Gilets jaunes: la bonne mort.

Le jour où Emmanuel Macron enfonça malencontreusement l'accélérateur de la mort lente de la France périphérique.

On ne peut pas comprendre la violence exprimée à l'encontre du président par les gilets jaunes (ainsi, cet appel à sa destitution), si l'on n'explicite pas celle d'Emmanuel Macron à l'égard de cette France périphérique.
Avant tout, il faut exclure tout manque de clairvoyance de la part du président de la république, si ce n'est son incapacité à prévoir l'émergence de mouvements comme celui des gilets jaunes, au déclenchement par essence imprédictible. Assurément, E. Macron a, avec constance, démontré sa capacité a promouvoir des réformes, aux effets dans le temps soigneusement calculés.
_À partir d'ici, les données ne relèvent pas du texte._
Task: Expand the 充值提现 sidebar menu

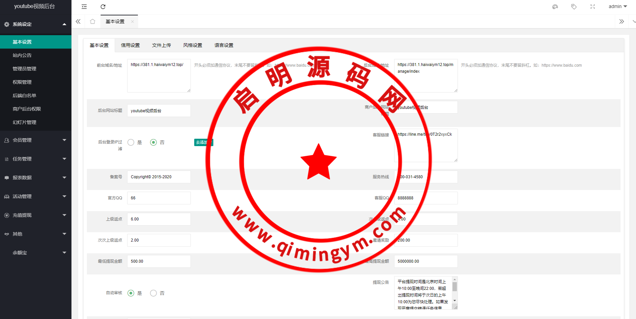Action: point(36,215)
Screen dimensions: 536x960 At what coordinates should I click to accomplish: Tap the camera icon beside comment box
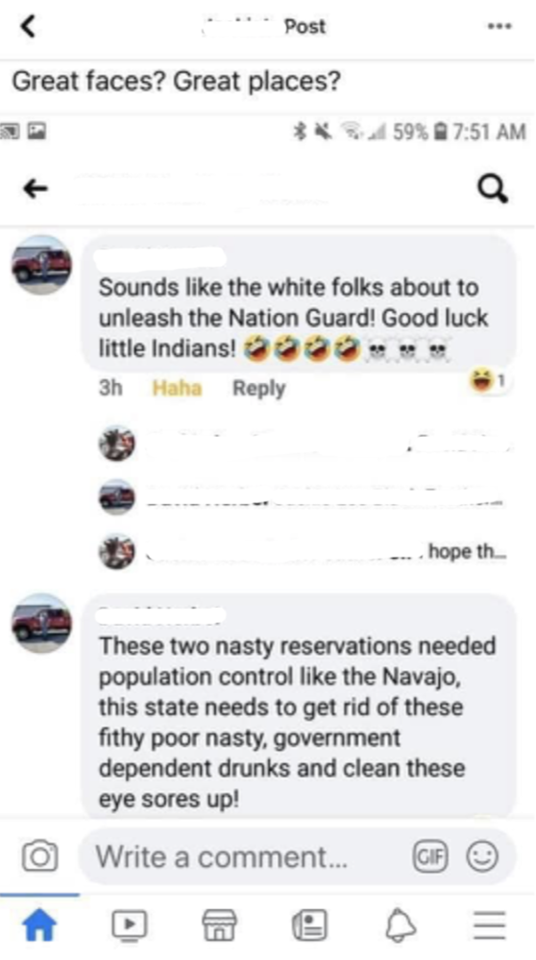click(x=39, y=856)
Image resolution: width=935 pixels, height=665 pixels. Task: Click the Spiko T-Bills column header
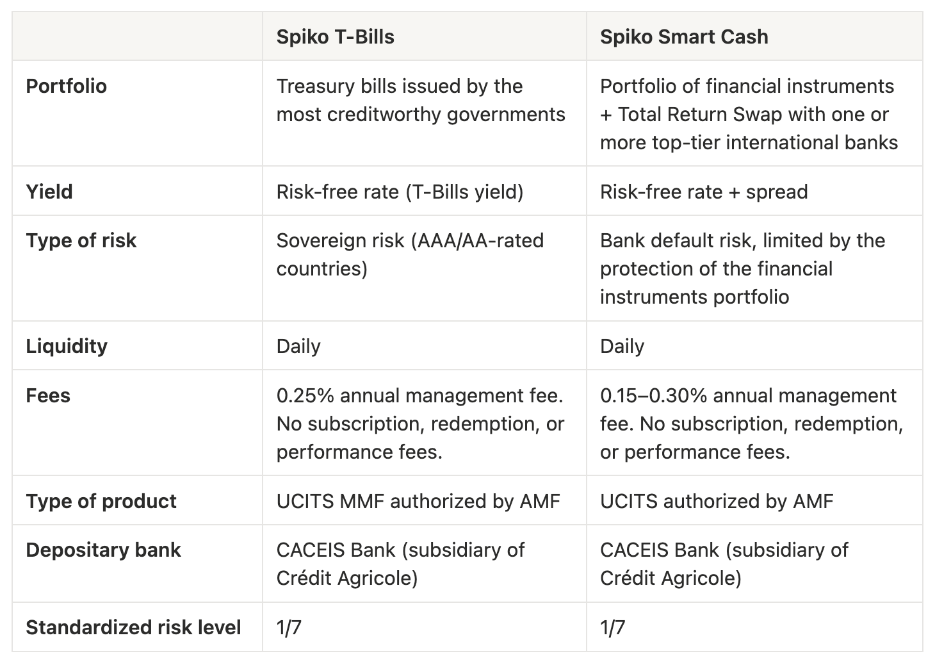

Un ministre de l'économie qui libéralise les transports routiers, pour trois ans plus tard engager un bras de fer avec le personnel ferroviaire en tant que Président, n'est pas de ceux qui n'anticipent pas le déroulé de leurs réformes.
Il serait donc très naïf de croire qu'E. Macron n'ait pas anticipé l'impact qu'auront ses mesures en matière d'énergie. Il serait faux, aussi, de penser qu'il ait pu croire offrir de vraies alternatives comportementales énergétiques à la population rurale. Le président, le premier ministre, savent que la plupart des français modestes éloignés des centres urbains ne peuvent se permettre d'acheter une voiture électrique à 15 000 € nets de primes, que ce mode de transport n'est pas généralisable en l'état de notre production électrique, tout comme ils savent que l'alternative au chauffage au fioul n'est lui aussi ni accessible à la plupart, ni généralisable en l'état de notre production d'énergies de chauffage alternatives.
Pourtant, les deux ont manifestement pris le parti de confier l'adaptation de la population aux lois du marché, lois dans lesquelles ils n'envisageaient d'intervenir qu'en augmentant les taxes d'un côté, et des primes inefficaces pour la majeure partie de la population concernée, de l'autre.
Là encore, il ne faut pas concéder à ce gouvernement l'excuse d'ignorer les conséquences de l'inadaptation de la population à ces lois économiques qu'ils organisaient ainsi. Celles-ci ne sont ni plus ni moins que la disparition des populations en question. Privées d'abord de travail par le départ des usines manufacturières, puis de services publics, et enfin de moyens de communication et de subsistance, ces populations ne peuvent que crever, puis disparaître.
Voilà quelle est la feuille de route de M. Macron et de son gouvernement pour ces populations: crever, puis disparaître, pour enfin laisser la place à une France écologique, sobre, urbaine, mondialisable. Et c'est précisément à cette violence que répondent les gilets jaunes: puisque l'on doit crever, autant le faire sur des barricades. Etrangement, cependant, ils ne le formulent pas radicalement ainsi. L'interrogation "je fais quoi, alors ?", revient en boucle. On serait tenter de leur souffler: "ben, tu crèves, espèce de pas-viable !", si l'on ne réalisait que c'est par refus de l'échéance prévue, qu'ils n'articulent pas la sentence.
La France du milieu rural, des petites et moyennes villes ne conçoit pas sa disparition. Sa mort devait être lente, quasi imperceptible. Il a suffi d'une taxe mal placée, pour qu'elle réalise où l'on voulait la mener.